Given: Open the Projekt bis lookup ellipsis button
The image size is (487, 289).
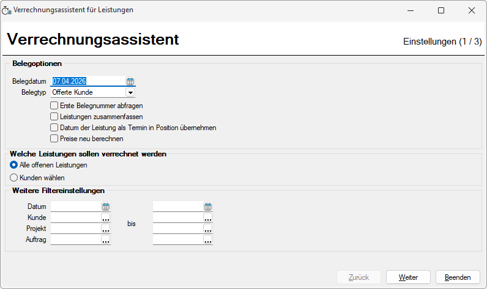Looking at the screenshot, I should 207,229.
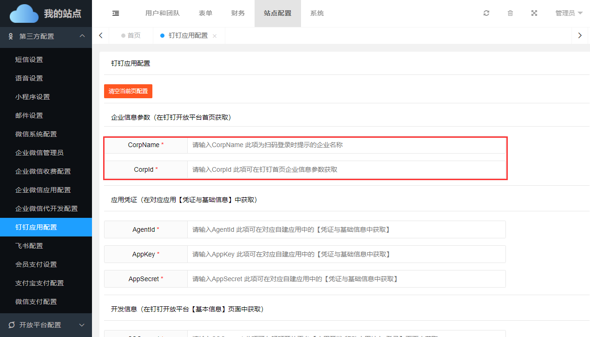Close the 钉钉应用配置 tab
Image resolution: width=590 pixels, height=337 pixels.
pos(215,36)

=======

* What the task asks
Exact copies of all the entries are needed; output them without the pictures.

* Task response
Given: Open the Projekt bis lookup ellipsis button
The image size is (487, 289).
Looking at the screenshot, I should 207,229.
Close the 钉钉应用配置 tab
Image resolution: width=590 pixels, height=337 pixels.
pos(215,36)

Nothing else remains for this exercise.